Le tourisme, un bienfait économique? Hum, pas sûr...

Publié le 27/09/2019 à 06:06

Le tourisme, un bienfait économique? Hum, pas sûr...

Publié le 27/09/2019 à 06:06

Qu'apportent donc nos voyages à la nature? (Photo: Victor Vasquez/Unsplash)

CHRONIQUE. Lettres de Port-Cros (2/5). Le soleil vient de se lever et ses rayons se mettent à inonder de caresses chaudes le petit coin de planète sur lequel je me trouve. Me voilà, debout, les pieds dans le sable mouillé, le corps exposé à la brise marine, la tête vidée des derniers lambeaux de rêves restés accrochés à mon oreiller. Seul, tout seul sur la plage sauvage de la Palud de l’île de Port-Cros. Les yeux perdus dans le lointain bleu azur.

Je prends une bonne respiration, installe mes petites lunettes teintées et plonge d’un coup dans un autre univers…

Le silence m’enveloppe, apaisant, bienveillant. Ici, me susurre-t-il, tout est lustre, calme et volupté. Un sar à tête noire file devant moi, surpris par mon plongeon, et prend la direction d’un immense bouquet de posidonie, cette fleur sous-marine dont les longues tiges vertes servent de nourriture aux poissons et forment, échouées sur la plage, des languettes blanchâtres qu’on dirait en papier. Je le suis et découvre un serran écriture, éblouissant de taches rouge, jaune et bleu striées de larges rayures noires, en train de fouiller le sable de son museau, entouré d’une poignée de girelles mâles (le dos est marron) et femelles (le dos est vert électrique) prêtes à lui chiper ses trouvailles. Je sens un mouvement du coin de l’œil et tourne la tête pour voir venir vers moi un banc d’une trentaine de gros poissons d’un gris métallique rehaussé de fines bandes dorées si lumineuses qu’elles semblent projeter des étincelles; les saupes, grandes comme ma tête, avancent au ralenti, picorant de la nourriture à droite et à gauche, si bien que je me faufile au milieu d’elles sans que cela ne les dérange. Et je me mets à flotter au cœur des ondes, bercé par le léger roulis des vagues, par le doux déhanchement de mes compagnes, par la danse langoureuse des posidonies…

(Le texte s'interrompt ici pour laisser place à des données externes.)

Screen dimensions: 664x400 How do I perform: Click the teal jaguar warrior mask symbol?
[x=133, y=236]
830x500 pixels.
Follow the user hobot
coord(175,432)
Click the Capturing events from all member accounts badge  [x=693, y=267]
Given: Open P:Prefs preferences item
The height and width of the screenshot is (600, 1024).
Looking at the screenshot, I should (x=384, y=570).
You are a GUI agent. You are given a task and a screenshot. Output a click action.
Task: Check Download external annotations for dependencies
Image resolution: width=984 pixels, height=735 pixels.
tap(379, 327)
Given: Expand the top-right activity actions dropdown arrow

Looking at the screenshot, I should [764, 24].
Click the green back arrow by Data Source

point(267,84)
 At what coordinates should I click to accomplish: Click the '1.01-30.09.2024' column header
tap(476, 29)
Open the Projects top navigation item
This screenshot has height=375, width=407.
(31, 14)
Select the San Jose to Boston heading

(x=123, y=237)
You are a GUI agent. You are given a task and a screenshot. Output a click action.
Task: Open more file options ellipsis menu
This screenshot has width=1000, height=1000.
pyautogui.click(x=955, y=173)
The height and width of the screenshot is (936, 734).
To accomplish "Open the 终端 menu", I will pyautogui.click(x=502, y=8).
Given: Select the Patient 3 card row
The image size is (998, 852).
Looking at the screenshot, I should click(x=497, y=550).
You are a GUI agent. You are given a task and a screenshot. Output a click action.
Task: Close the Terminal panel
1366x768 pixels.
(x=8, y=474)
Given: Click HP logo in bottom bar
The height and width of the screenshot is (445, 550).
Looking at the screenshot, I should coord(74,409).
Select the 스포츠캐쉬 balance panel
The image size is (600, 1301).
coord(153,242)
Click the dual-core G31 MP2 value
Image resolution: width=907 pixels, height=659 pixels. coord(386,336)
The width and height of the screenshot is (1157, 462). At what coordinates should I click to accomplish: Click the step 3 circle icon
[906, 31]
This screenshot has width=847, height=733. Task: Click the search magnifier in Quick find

Enfin, je m’extirpe de la mer. Heureux et exténué. Pour apercevoir, là-bas, sur la terre ferme, l’arrivée des premiers touristes de la journée.

Cette semaine, le Spécial Environnement du journal Les Affaires

C’est que Port-Cros est un petit coin de paradis qui se mérite. L’île est un parc national français – et même le tout premier parc maritime européen – depuis 1963, si bien qu’il est interdit aux touristes d’y séjourner. Le seul moyen d’y accéder, c’est de prendre le ferry à Hyères pour une traversée d’une heure, puis de crapahuter pendant une demi-heure par des sentiers accidentés, parfois vertigineux, en portant tout son barda à l’épaule. Résultat : les plus motivés parviennent à la plage de la Palud vers 9h30, pas avant; et ils savent qu’il leur faudra repartir tôt puisque le dernier bateau pour le continent quitte l’île à 17h30.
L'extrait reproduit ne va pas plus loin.